◆ **Passage provided**:
Genealogy was an Armenian supergroup that was formed to represent Armenia in the Eurovision Song Contest 2015. Five of the six members come from a different continent of the Armenian diaspora whose families once spread all over the world after the Armenian genocide of 1915. The five artists from the diaspora also symbolize the five petals of the forget-me-not (official logo of the 100th anniversary of the Armenian genocide, commemorated in April 2015), while the center of the flower is represented by the sixth artist, based in Armenia.

The group performed the song "Face the Shadow" in the contest. The song was originally called "Don't Deny", but organizers changed it later to the present title, as it was deemed too political (hinting at Armenian genocide denial).
The song represented Armenia in the Eurovision Song Contest 2015 on the final held on 23 May 2015, finishing 16th overall, with a total of 34 points from only 8 countries including a maximum 12 points from Georgia.

Members
The first member of the group, Essaï Altounian, a French Armenian, was announced on 16 February 2015. The second member of the group, Tamar Kaprelian, an American-Armenian singer, was announced on 20 February 2015. The third member being Vahe Tilbian, an Armenian-Ethiopian singer, was announced on 23 February 2015. The fourth member was Stephanie Topalian, a U.S. born Armenian-American-Japanese singer residing in Japan. Her father is Armenian-American and her mother Japanese; her membership was announced on 27 February 2015. The fifth member is Mary-Jean O'Doherty Basmadjian, an Australian opera singer of Armenian descent.  Her membership was announced on 3 March 2015. The sixth member is Inga Arshakyan, who also represented Armenia at the Eurovision Song Contest 2009 in Moscow, along with her sister, Anush.

◆ **Collected material**:
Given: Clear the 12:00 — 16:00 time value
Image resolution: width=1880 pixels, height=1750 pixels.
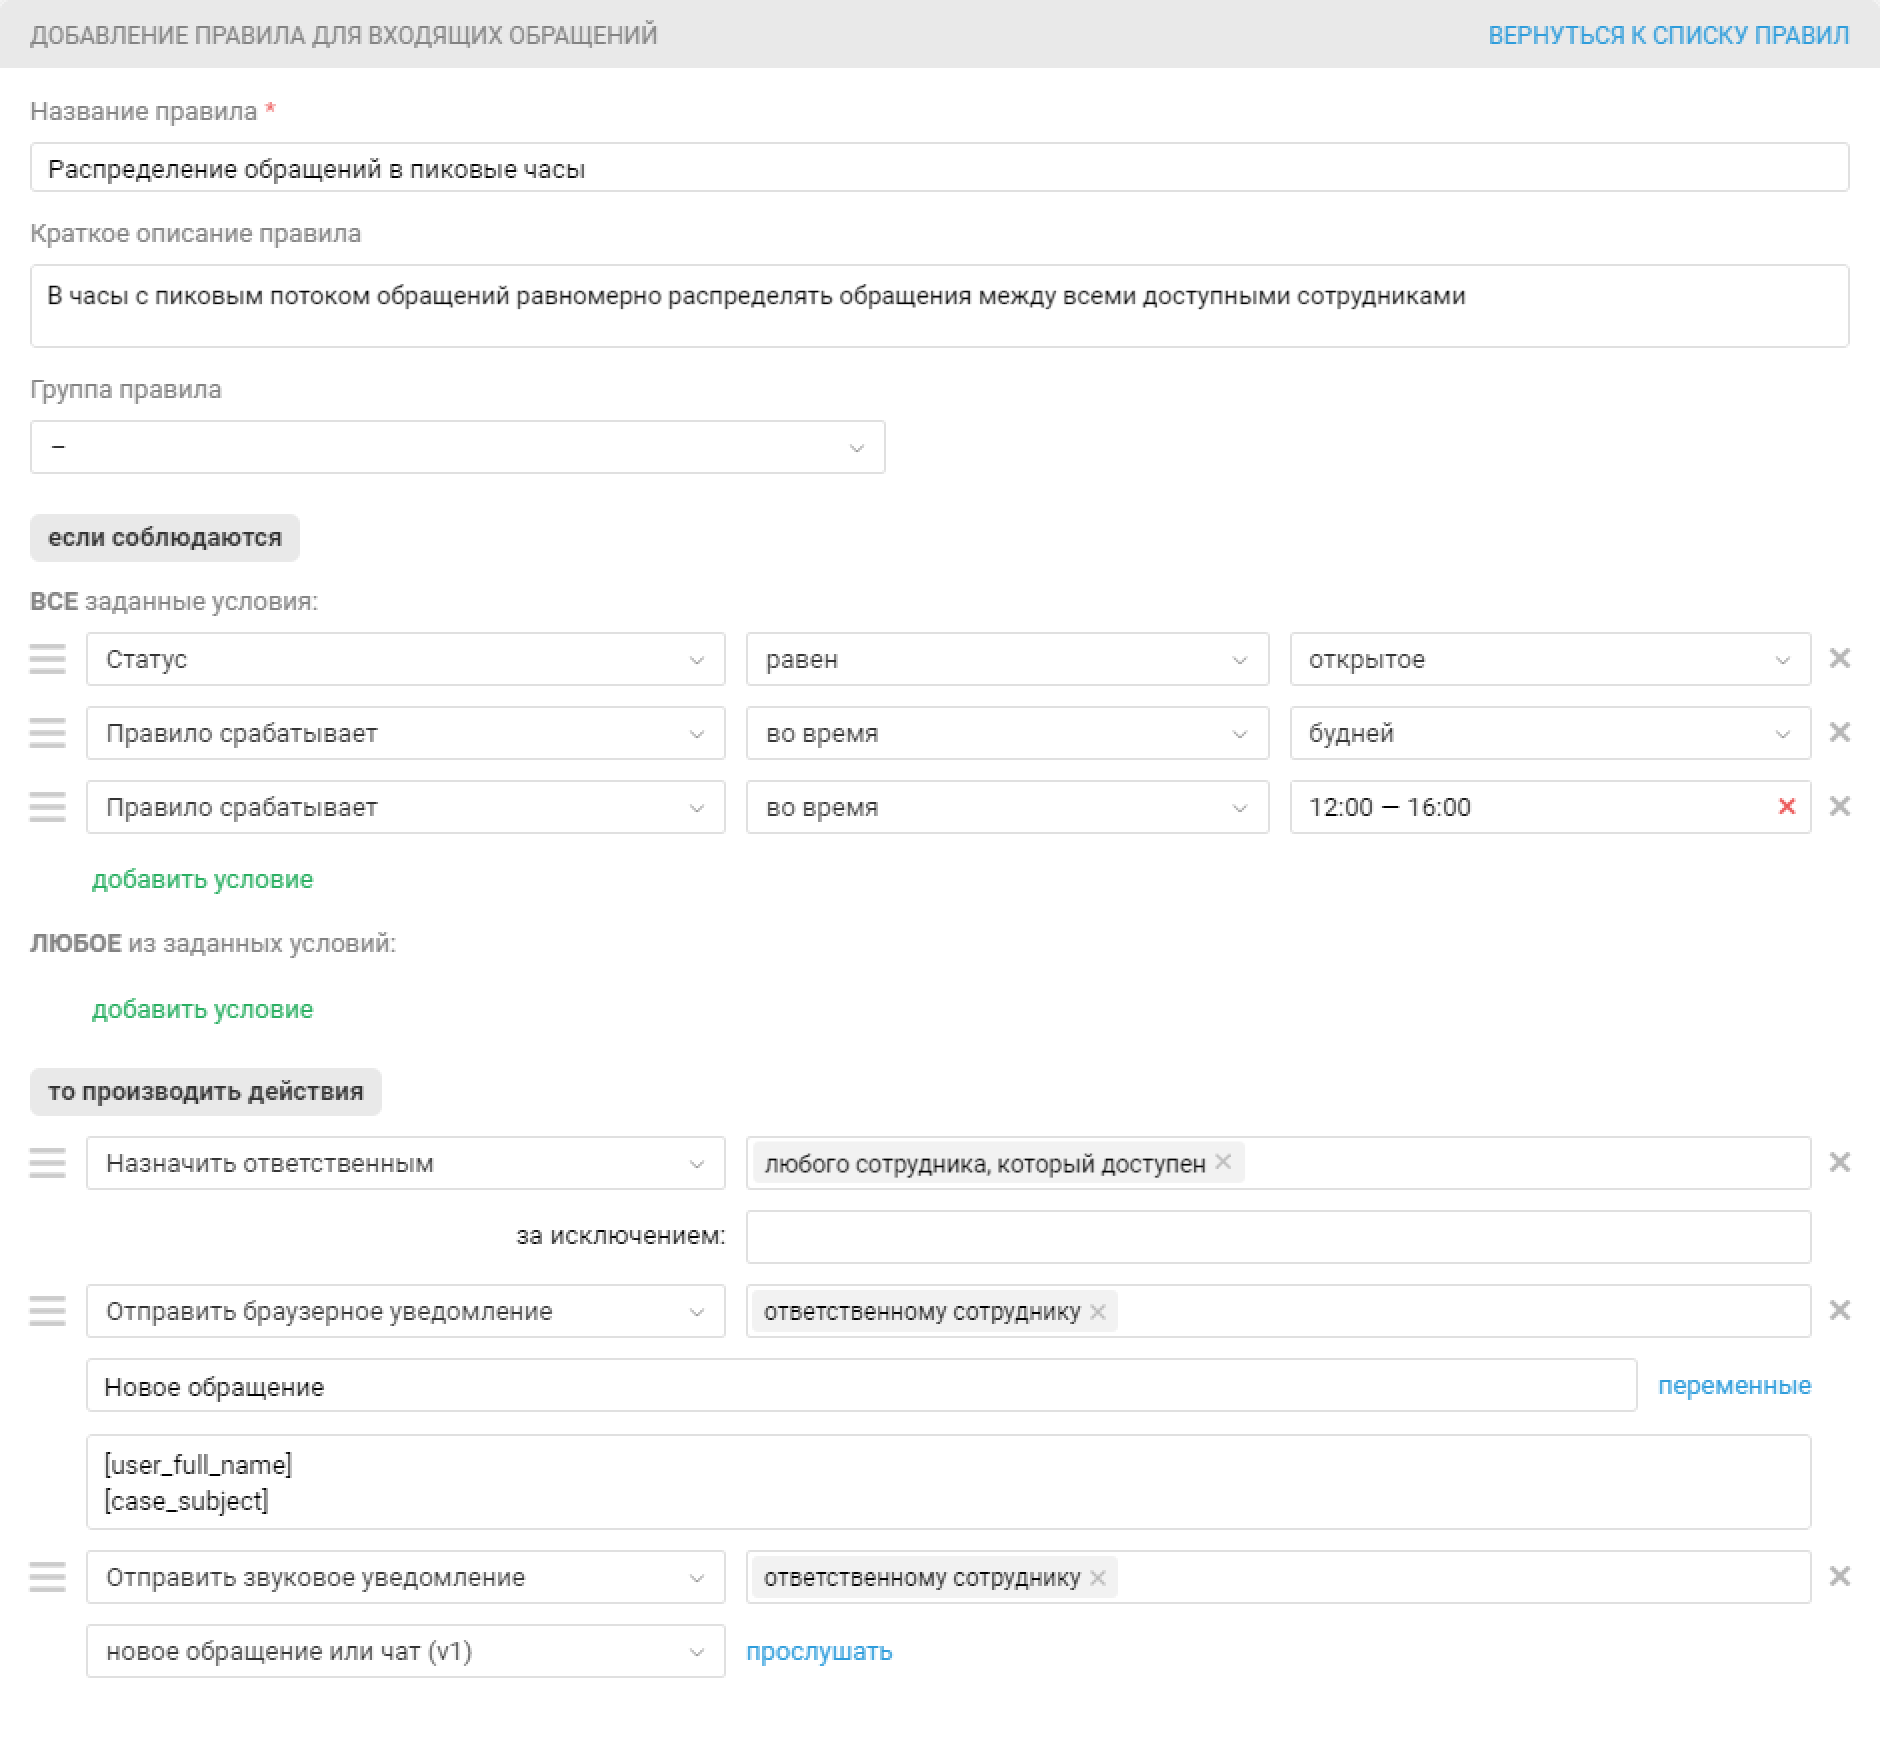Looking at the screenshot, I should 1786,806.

◆ **Work to do**:
Write out the passage about the Eurovision group Genealogy again in full, word for word.

◆ **Completed task**:
Genealogy was an Armenian supergroup that was formed to represent Armenia in the Eurovision Song Contest 2015. Five of the six members come from a different continent of the Armenian diaspora whose families once spread all over the world after the Armenian genocide of 1915. The five artists from the diaspora also symbolize the five petals of the forget-me-not (official logo of the 100th anniversary of the Armenian genocide, commemorated in April 2015), while the center of the flower is represented by the sixth artist, based in Armenia.

The group performed the song "Face the Shadow" in the contest. The song was originally called "Don't Deny", but organizers changed it later to the present title, as it was deemed too political (hinting at Armenian genocide denial).
The song represented Armenia in the Eurovision Song Contest 2015 on the final held on 23 May 2015, finishing 16th overall, with a total of 34 points from only 8 countries including a maximum 12 points from Georgia.

Members
The first member of the group, Essaï Altounian, a French Armenian, was announced on 16 February 2015. The second member of the group, Tamar Kaprelian, an American-Armenian singer, was announced on 20 February 2015. The third member being Vahe Tilbian, an Armenian-Ethiopian singer, was announced on 23 February 2015. The fourth member was Stephanie Topalian, a U.S. born Armenian-American-Japanese singer residing in Japan. Her father is Armenian-American and her mother Japanese; her membership was announced on 27 February 2015. The fifth member is Mary-Jean O'Doherty Basmadjian, an Australian opera singer of Armenian descent.  Her membership was announced on 3 March 2015. The sixth member is Inga Arshakyan, who also represented Armenia at the Eurovision Song Contest 2009 in Moscow, along with her sister, Anush.